Muitos jovens têm percebido que podem viver e herdar uma coisa muito bonita e muito particular que é a paixão por aquilo que se faz. Temos vários jovens que ajudam na produção dos seus pais, alguns já têm manadas próprias. Estes animais são bons não só para o trabalho, e porque dão colorido e beleza aos lameiros, mas porque dão um rendimento muito significativo às pessoas. Todas as partes de um vitelo barrosão são ótimas, têm paladares diferentes e são aproveitadas. É importante percebermos que já há alguma valorização em termos da comercialização, mas esta carne merecia uma valorização muito maior.
Relativamente a obras, em que fase estão o Centro de Saúde e o Pavilhão Multifunções de Salto?
São duas obras icónicas. O Centro de Saúde é uma obra que surgiu no âmbito do Plano de Recuperação e Resiliência e vai iniciar brevemente, uma vez que já foi adjudicada e o relatório final já foi a reunião de câmara. O Multifunções de Salto é exatamente a mesma coisa. É um investimento que sai inteiramente do orçamento da câmara e, portanto, está adjudicado. Falta ir agora ao Tribunal de Contas para ter o visto prévio, para depois se iniciarem as obras. Mas temos outros projetos para além destes e que estão inseridos no quadro comunitário de apoio, em várias freguesias, como a reabilitação de arruamentos e das redes de água. Importa é que as pessoas percebam que não podemos fazer tudo ao mesmo tempo, porque são investimentos muito avultados, e aqui falo, por exemplo, do saneamento. A taxa de cobertura da população de Montalegre, ao nível do saneamento, não é assim tão baixa quanto isso.
O SIPAM (Sítios Importantes do Património Agrícola Mundial), abre em breve, o que vai trazer?
É um projeto interessantíssimo que vai abrir brevemente e que vai permitir desenvolver atividades muito diversas, com foco no Património Agrícola Mundial. A partir daquele espaço vamos desenvolver uma série de atividades para dar a conhecer esse património, desde atividades de montanha, seja o desenvolvimento de demonstrações culinárias com chefes de renome ou a realização de palestras.
“Criámos um regulamento de incentivos para colmatar uma necessidade. Temos quatro médicos perto da idade da reforma”

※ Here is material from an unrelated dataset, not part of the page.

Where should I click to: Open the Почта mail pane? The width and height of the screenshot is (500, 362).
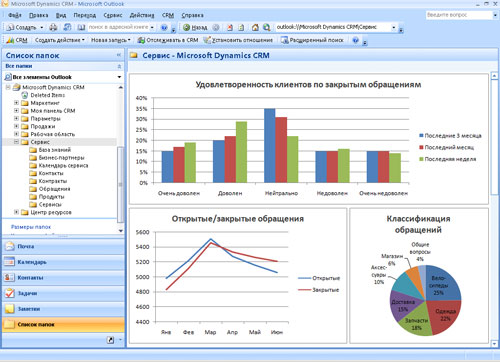[63, 246]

Na área da saúde, o município tem um apoio para fixar médicos no concelho. Qual o balanço que pode fazer, até ao momento?
Temos três médicos a beneficiar deste apoio. Criámos este regulamento de incentivos para colmatar uma necessidade, porque sabemos bem que os médicos têm uma formação muito longa, que têm expectativas de carreira e ambição. É um trabalho exigente, de grande responsabilidade e é normal que queiram a justa retribuição por esse trabalho. Aquilo que acontece é que em Montalegre temos, neste momento, quatro médicos que se aproximam da idade da reforma.
Para terminar, como está a situação financeira do município?
A situação financeira do município é muito boa e confortável. Temos um orçamento significativo, na ordem dos 30 milhões de euros, que pode subir com os projetos dos fundos comunitários. Quanto à dívida, é muito baixa.